I've got a set filled with value that are present in a JSON, when I print my set I got the following output:
set(['Path\xc3\xa9', 'Synergy Cin\xc3\xa9ma'])
but if I print each element by using a for loop I've got the following output:
Pathé
Synergy Cinéma
Why I don't got the same encoding for each words?
I guess you are using python 2 and it might be related to the default encoding behavior. The value stocked in your set is the "encoded" value and when you use print
(which is based on the underlying __repr__
and/or __str__
methods of the object) you get the decoded/formated output (according to the default system encoding).
You can obtain information about the default encoding used with the function sys.getdefaultencoding()

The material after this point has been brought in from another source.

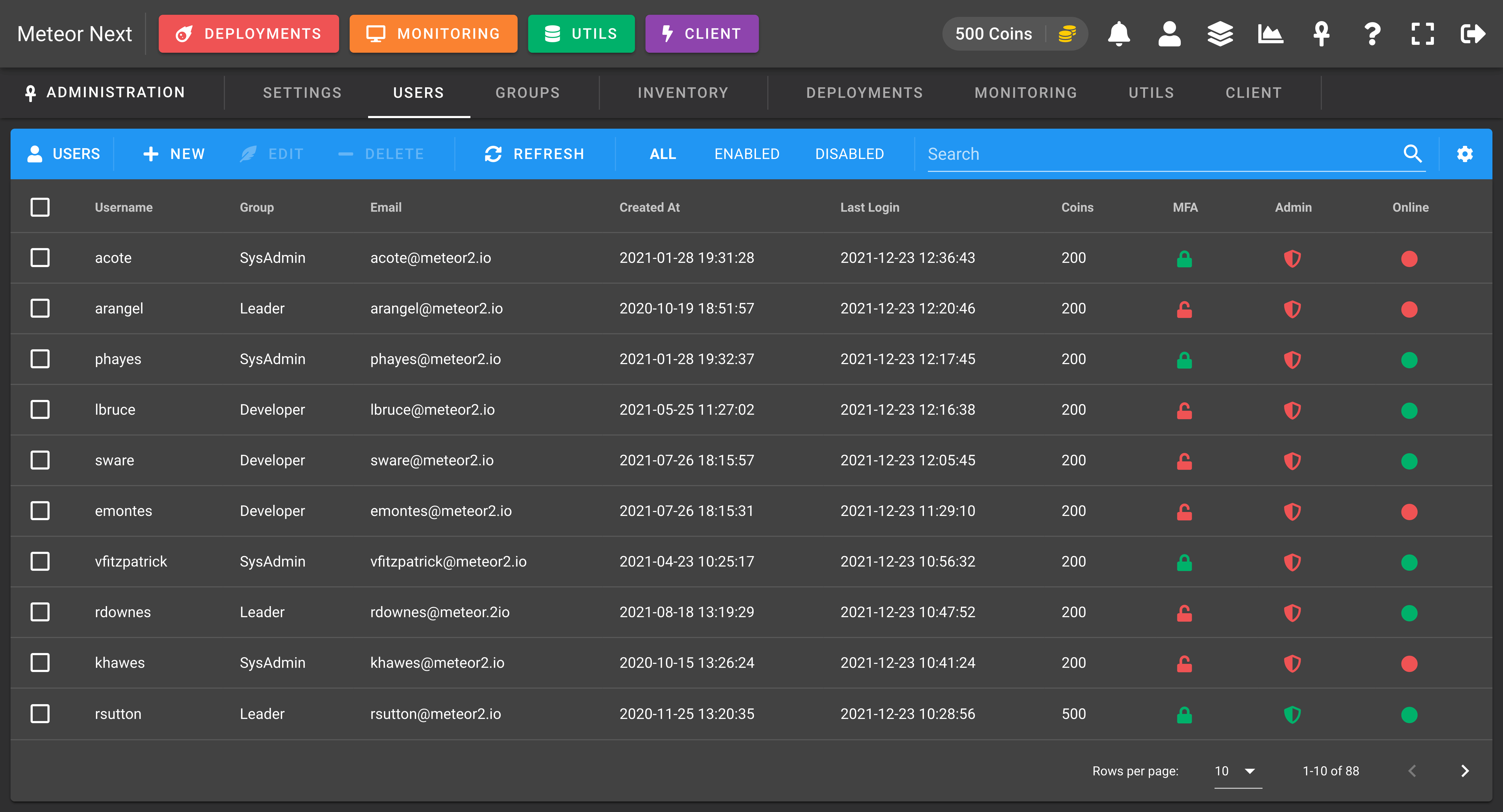Click the NEW user button
The image size is (1503, 812).
pyautogui.click(x=173, y=154)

Note that in python 3, encoding is utf-8
by default (ie. by default "any string created (...) is stored as Unicode", according to the documentation) and you wont have the exact same behavior (you can see in the python 2 snippet that the hashed values, as python set
s are based on them, are the same if your input string is encoded or not) :
Python 2 :
>>> a = b'Path\xc3\xa9'
>>> a
'Path\xc3\xa9'
>>> print(a)
Pathé
>>> sys.getdefaultencoding()
'ascii'
>>> hash('Pathé')
8776754739882320435
>>> hash(b'Path\xc3\xa9')
8776754739882320435
Python 3:
>>> a = b'Path\xc3\xa9'
>>> a
b'Path\xc3\xa9'
>>> print(a)
b'Path\xc3\xa9'
>>> print(a.decode())
Pathé
>>> sys.getdefaultencoding()
'utf-8'
>>> hash("Pathé")
1530394699459763000
>>> hash(b"Path\xc3\xa9")
1621747577200686773